# I'm back and what's this?



## jonesy (Oct 10, 2012)

Real Life, the heartless monster, took over my life to such an extent that I haven't even had time to check the forums since summer.

So I come back and find a whole pile of email messages saying that someone has been frantically trying to access my account. Should I be worried, or what?

The messages all read like this:
"Someone has tried to log into your account on EN World: Your Daily RPG Magazine with an incorrect password at least 5 times. This person has been prevented from attempting to login to your account for the next 15 minutes."

I got a lot of the emails, and I take the messages to mean that it's 5 tries per email, so it's a lot of tries.


----------



## Morrus (Oct 10, 2012)

It sounds very much like somebody has been trying to log into your account. Unsuccessfully, from the sohnds of it.

You're right - that's 5 attempts per email. Looks like they're trying a lot of passwords.

Can you think of anyone who might do that?


----------



## jonesy (Oct 10, 2012)

The messages all mention the ip address of the person, but it doesn't belong to anyone I know.

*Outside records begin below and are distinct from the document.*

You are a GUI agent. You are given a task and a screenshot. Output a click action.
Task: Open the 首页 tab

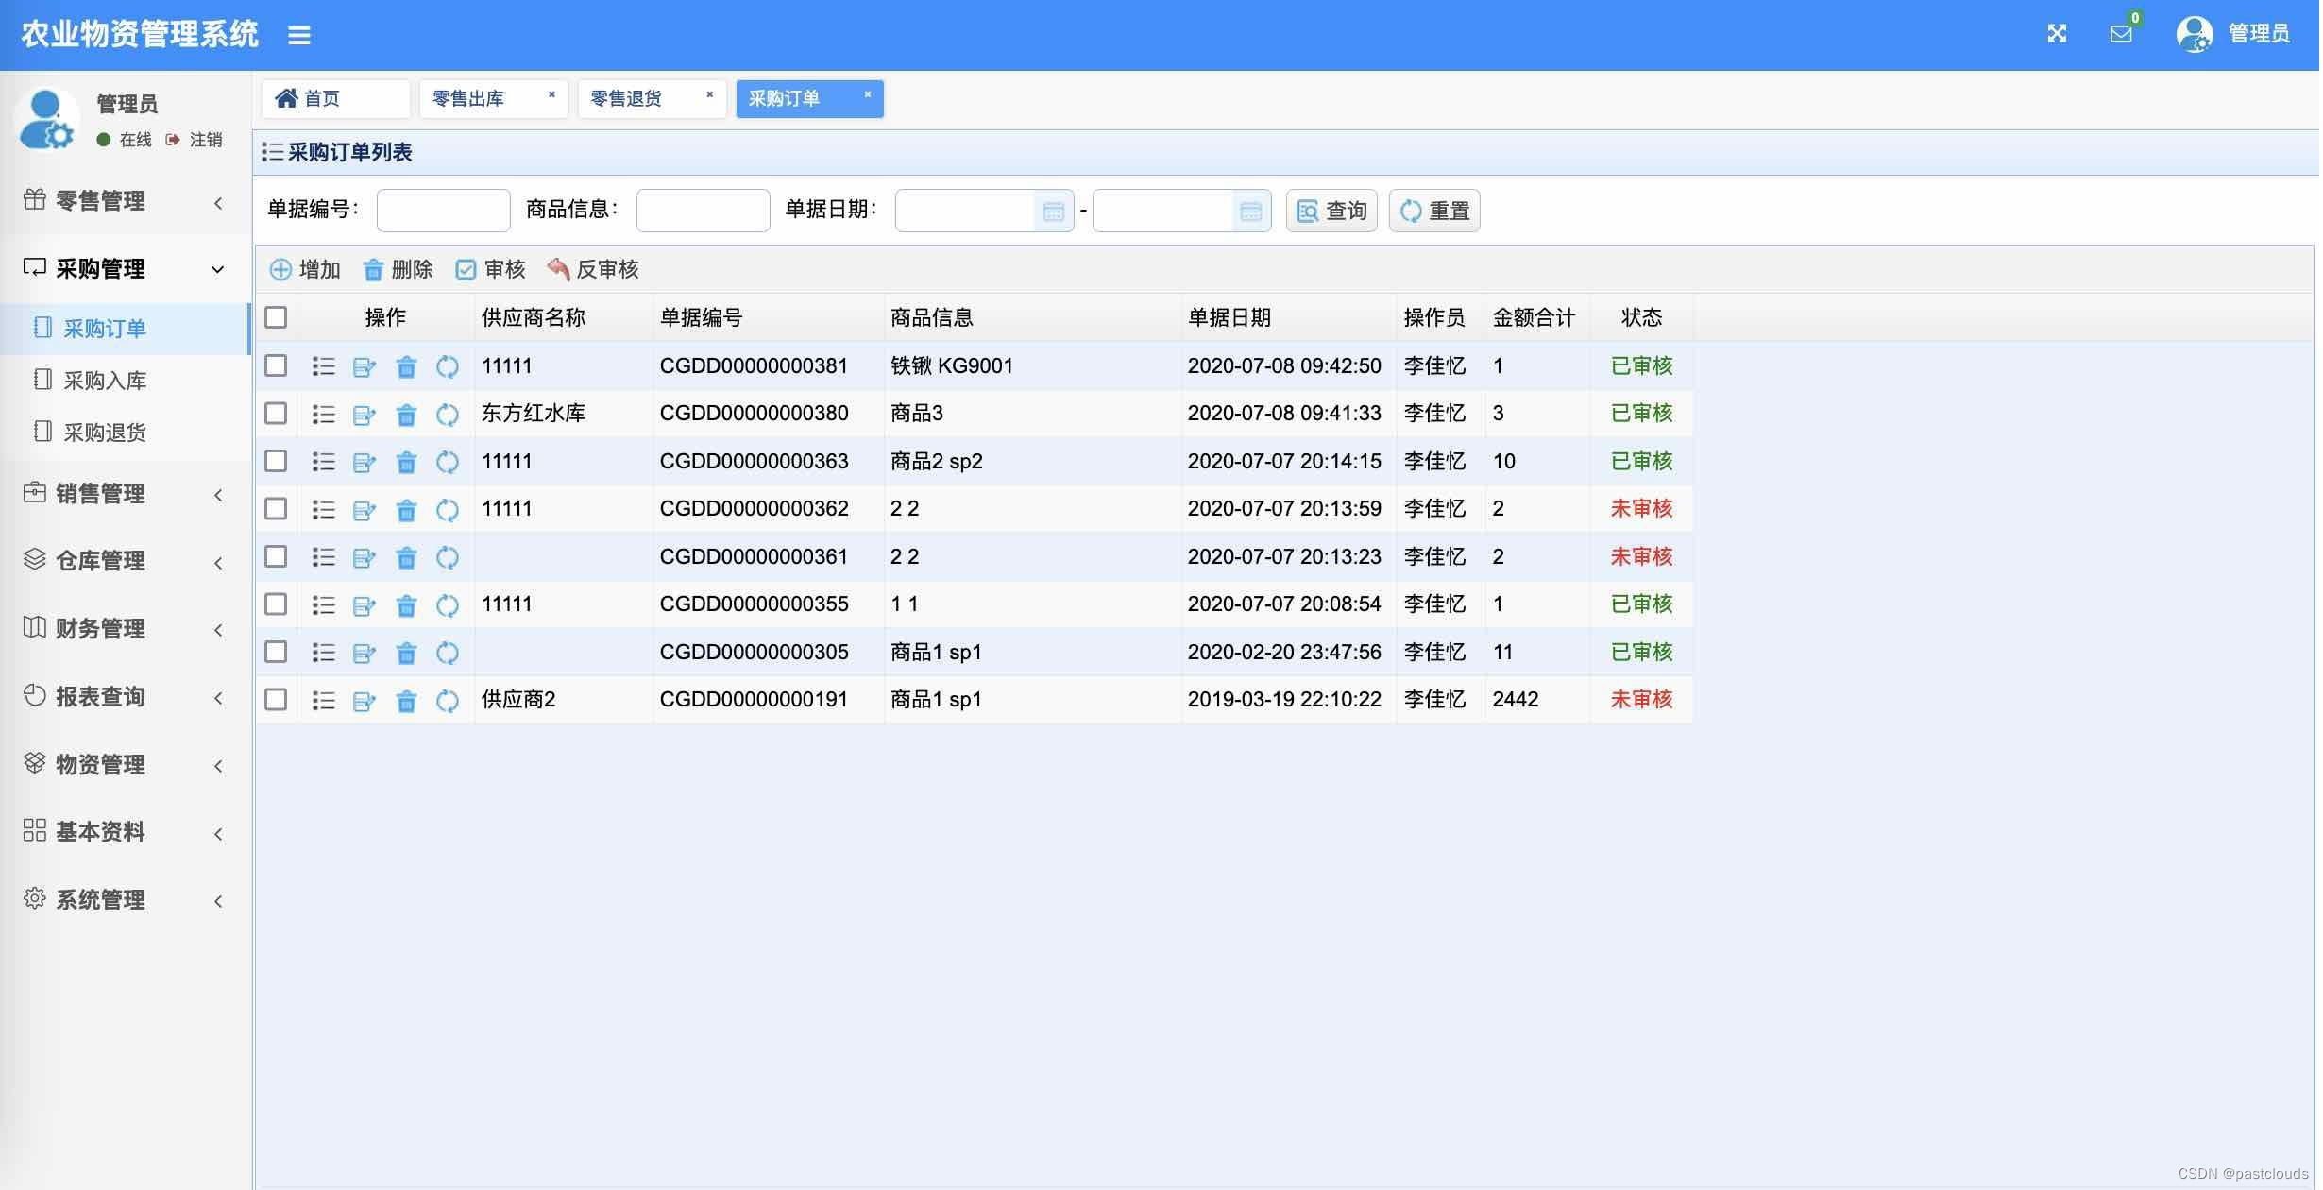321,98
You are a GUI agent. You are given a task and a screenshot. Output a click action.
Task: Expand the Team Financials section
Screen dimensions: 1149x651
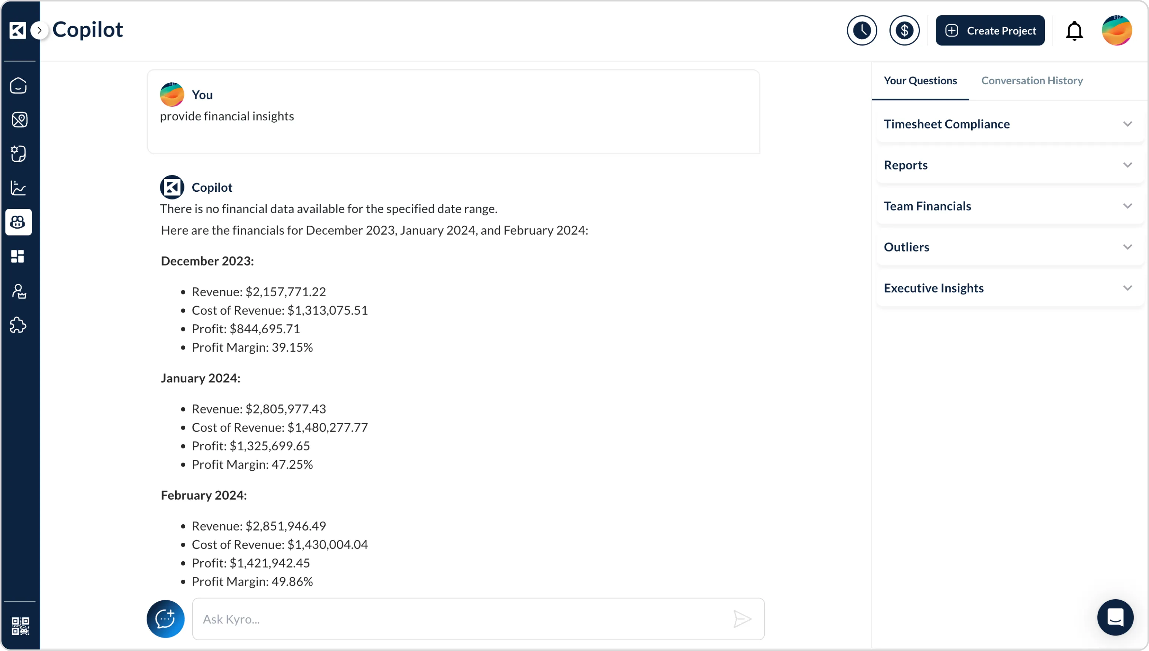(1009, 206)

And even beyond that I can't think of anyone who'd want to target me like that.


----------



## Morrus (Oct 10, 2012)

If you pass it to me I can do a search to see if it belongs to other member here.


----------



## jonesy (Oct 10, 2012)

PM sent.

edit: I tried searching for the ip and surprisingly (or not) found it listed on several anti-forum-spam websites and bot-lists.


----------



## Morrus (Oct 10, 2012)

It wasn't a member here.  So yeah, looks like some kind of spambot was trying to brute-force your account.   Probably worth changing your password to make sure it's as complex as you're likely to remember.


----------



## Umbran (Oct 10, 2012)

You do have a very "common name" kind of username, so I can see why they'd try.


----------



## Plane Sailing (Oct 13, 2012)

Morrus said:


> Probably worth changing your password to make sure it's as complex as you're likely to remember.

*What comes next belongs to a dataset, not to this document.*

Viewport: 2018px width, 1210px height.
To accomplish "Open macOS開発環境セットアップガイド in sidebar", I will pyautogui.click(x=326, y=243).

Or better yet, as long as you can see xkcd: Password Strength for why!


----------



## Holy Bovine (Oct 13, 2012)

Plane Sailing said:


> Or better yet, as long as you can see xkcd: Password Strength for why!




I love that comic.  I've converted most of passwords to this format and now every one of them is actually different!


----------



## jonesy (Oct 20, 2012)

Holy Bovine said:


> I love that comic.  I've converted most of passwords to this format and now every one of them is actually different!



In my previous job the password setup they had only allowed passwords of the first type. And it had an upper limit on password length, which was some odd number like 7. So..


----------